Extracted material Block Start
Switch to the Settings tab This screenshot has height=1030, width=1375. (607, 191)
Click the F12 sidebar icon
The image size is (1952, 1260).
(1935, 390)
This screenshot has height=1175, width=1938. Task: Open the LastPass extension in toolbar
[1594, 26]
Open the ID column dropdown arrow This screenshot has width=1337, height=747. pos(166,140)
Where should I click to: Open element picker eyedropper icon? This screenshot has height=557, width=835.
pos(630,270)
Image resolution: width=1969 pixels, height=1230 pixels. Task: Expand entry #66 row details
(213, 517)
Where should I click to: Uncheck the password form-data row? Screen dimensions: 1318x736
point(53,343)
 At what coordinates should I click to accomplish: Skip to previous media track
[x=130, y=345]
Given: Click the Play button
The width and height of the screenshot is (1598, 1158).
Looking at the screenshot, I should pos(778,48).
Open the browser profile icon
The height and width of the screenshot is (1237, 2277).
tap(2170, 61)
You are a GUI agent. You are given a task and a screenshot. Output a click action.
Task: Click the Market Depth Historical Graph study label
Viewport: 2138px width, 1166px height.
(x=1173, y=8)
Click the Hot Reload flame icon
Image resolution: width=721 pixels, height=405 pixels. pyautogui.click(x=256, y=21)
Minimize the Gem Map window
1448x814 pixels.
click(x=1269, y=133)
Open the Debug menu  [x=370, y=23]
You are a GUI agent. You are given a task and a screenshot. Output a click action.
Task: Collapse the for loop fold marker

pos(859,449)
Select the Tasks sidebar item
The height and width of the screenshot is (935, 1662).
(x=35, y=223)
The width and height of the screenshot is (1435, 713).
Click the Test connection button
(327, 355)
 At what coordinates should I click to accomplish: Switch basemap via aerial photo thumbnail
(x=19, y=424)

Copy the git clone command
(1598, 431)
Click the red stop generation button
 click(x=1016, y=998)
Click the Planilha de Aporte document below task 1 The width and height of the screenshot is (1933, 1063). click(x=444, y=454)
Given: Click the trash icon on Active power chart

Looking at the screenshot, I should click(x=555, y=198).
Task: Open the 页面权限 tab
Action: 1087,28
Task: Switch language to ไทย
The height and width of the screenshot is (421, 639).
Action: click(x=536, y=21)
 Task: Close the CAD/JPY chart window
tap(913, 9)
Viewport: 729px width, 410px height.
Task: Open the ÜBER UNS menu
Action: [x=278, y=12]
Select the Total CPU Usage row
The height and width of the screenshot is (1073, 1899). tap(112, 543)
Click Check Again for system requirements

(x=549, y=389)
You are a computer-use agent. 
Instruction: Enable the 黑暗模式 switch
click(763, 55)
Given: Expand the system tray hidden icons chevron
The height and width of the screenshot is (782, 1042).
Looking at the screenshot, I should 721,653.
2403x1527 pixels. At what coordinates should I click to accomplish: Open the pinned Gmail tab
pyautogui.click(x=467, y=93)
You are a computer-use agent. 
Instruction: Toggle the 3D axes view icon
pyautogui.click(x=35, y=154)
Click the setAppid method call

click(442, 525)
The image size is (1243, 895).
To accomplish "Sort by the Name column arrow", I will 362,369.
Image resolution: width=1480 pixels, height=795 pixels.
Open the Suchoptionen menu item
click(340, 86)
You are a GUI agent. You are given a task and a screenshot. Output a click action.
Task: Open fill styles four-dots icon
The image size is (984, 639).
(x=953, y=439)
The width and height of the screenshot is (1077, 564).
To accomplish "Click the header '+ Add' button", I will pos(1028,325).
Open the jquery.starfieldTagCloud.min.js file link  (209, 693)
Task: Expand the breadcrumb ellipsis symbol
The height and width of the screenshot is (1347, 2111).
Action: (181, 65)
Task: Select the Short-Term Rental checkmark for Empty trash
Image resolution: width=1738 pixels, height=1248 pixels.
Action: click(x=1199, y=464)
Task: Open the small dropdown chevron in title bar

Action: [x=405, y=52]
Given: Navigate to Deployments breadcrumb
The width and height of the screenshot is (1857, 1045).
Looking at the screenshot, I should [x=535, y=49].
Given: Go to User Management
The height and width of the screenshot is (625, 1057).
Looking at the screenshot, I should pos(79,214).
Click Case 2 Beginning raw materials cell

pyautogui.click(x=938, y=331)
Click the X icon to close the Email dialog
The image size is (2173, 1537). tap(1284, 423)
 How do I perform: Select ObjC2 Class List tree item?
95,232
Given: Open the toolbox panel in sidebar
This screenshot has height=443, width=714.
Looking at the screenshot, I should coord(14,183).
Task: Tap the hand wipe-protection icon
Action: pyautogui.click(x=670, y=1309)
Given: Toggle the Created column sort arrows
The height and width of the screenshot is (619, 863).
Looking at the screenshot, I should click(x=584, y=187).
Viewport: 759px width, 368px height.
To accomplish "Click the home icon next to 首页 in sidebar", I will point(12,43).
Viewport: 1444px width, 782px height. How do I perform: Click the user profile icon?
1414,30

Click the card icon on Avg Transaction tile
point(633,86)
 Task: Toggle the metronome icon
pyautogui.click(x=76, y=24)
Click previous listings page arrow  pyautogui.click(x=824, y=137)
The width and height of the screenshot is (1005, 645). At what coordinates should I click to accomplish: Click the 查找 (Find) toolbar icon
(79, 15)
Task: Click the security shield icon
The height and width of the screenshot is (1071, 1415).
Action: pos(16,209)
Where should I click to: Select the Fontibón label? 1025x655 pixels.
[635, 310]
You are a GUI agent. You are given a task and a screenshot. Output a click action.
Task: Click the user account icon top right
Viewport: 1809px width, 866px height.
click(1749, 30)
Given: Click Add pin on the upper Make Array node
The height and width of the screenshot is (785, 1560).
Extracted material Block End
• Your goal: Using the entries above, give back exactly the line containing "Task: Open fill styles four-dots icon", the line containing "Given: Open the toolbox panel in sidebar", and every line between them, and nothing else.

• Solution to this exercise:
Task: Open fill styles four-dots icon
The image size is (984, 639).
(x=953, y=439)
The width and height of the screenshot is (1077, 564).
To accomplish "Click the header '+ Add' button", I will pos(1028,325).
Open the jquery.starfieldTagCloud.min.js file link  (209, 693)
Task: Expand the breadcrumb ellipsis symbol
The height and width of the screenshot is (1347, 2111).
Action: (181, 65)
Task: Select the Short-Term Rental checkmark for Empty trash
Image resolution: width=1738 pixels, height=1248 pixels.
Action: click(x=1199, y=464)
Task: Open the small dropdown chevron in title bar

Action: [x=405, y=52]
Given: Navigate to Deployments breadcrumb
The width and height of the screenshot is (1857, 1045).
Looking at the screenshot, I should [x=535, y=49].
Given: Go to User Management
The height and width of the screenshot is (625, 1057).
Looking at the screenshot, I should pos(79,214).
Click Case 2 Beginning raw materials cell

pyautogui.click(x=938, y=331)
Click the X icon to close the Email dialog
The image size is (2173, 1537). tap(1284, 423)
 How do I perform: Select ObjC2 Class List tree item?
95,232
Given: Open the toolbox panel in sidebar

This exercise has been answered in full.